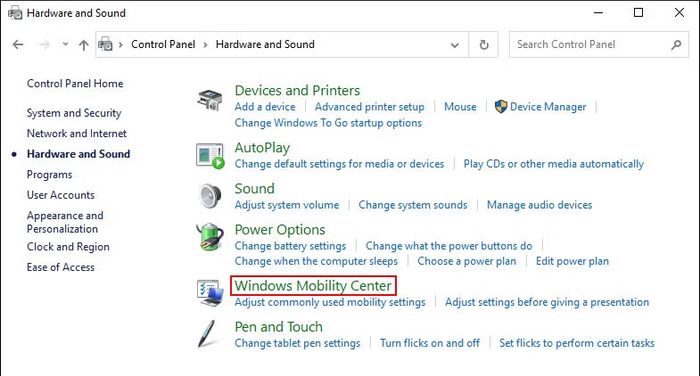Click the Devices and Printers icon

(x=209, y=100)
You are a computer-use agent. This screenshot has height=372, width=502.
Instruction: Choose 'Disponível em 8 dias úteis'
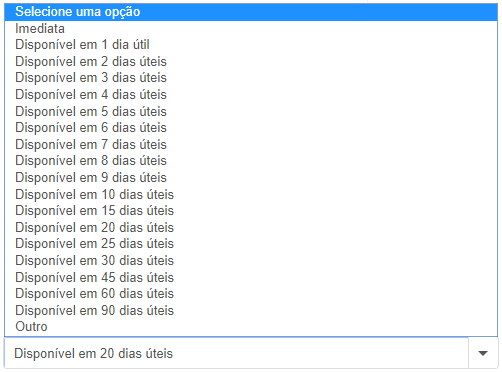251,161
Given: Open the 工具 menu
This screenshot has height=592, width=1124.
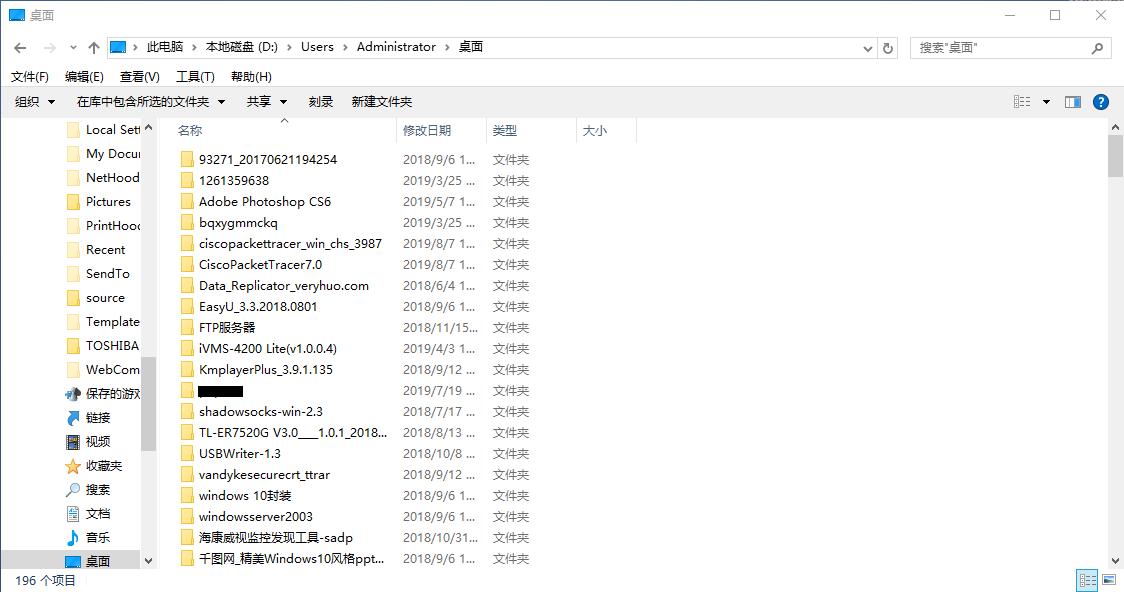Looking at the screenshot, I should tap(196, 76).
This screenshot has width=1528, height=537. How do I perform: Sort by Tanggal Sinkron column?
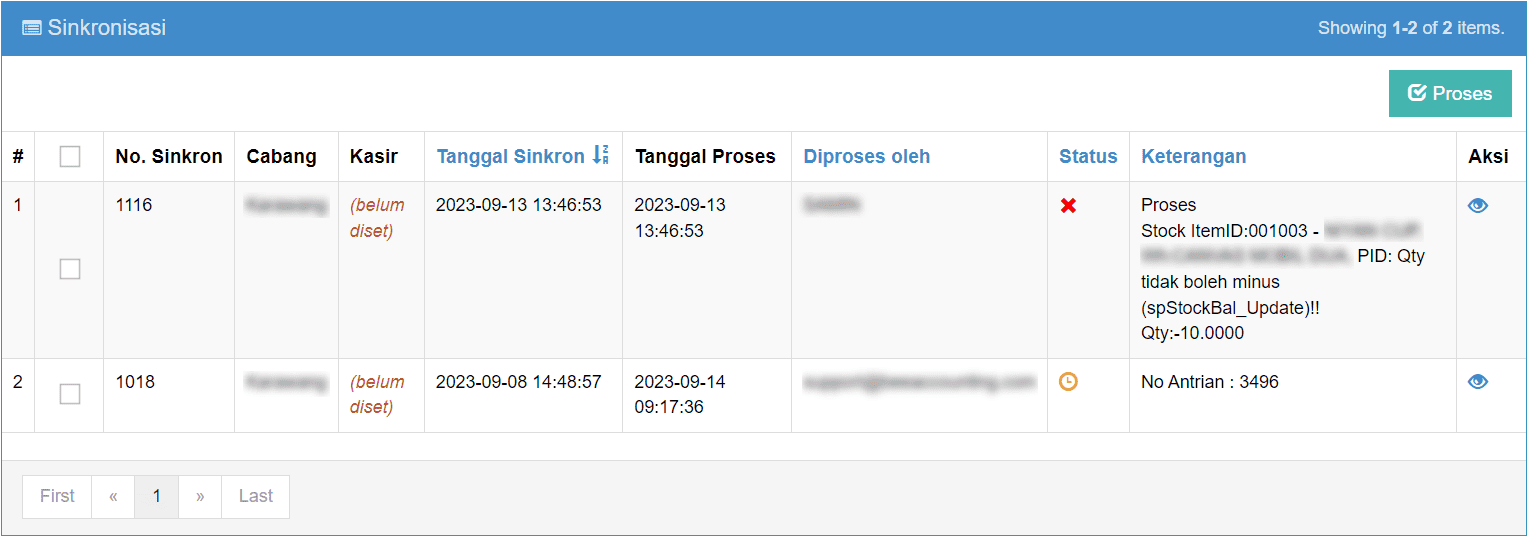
--
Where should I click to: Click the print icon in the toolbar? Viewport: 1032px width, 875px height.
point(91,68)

### Aim of the task
Set the pictures aside and retype exactly the lines above from the line with "Instruction: Choose 'Disponível" to the line with "This screenshot has width=1528, height=537.", both included, adding no others.

### Output
Instruction: Choose 'Disponível em 8 dias úteis'
251,161
Given: Open the 工具 menu
This screenshot has height=592, width=1124.
Looking at the screenshot, I should tap(196, 76).
This screenshot has width=1528, height=537. How do I perform: Sort by Tanggal Sinkron column?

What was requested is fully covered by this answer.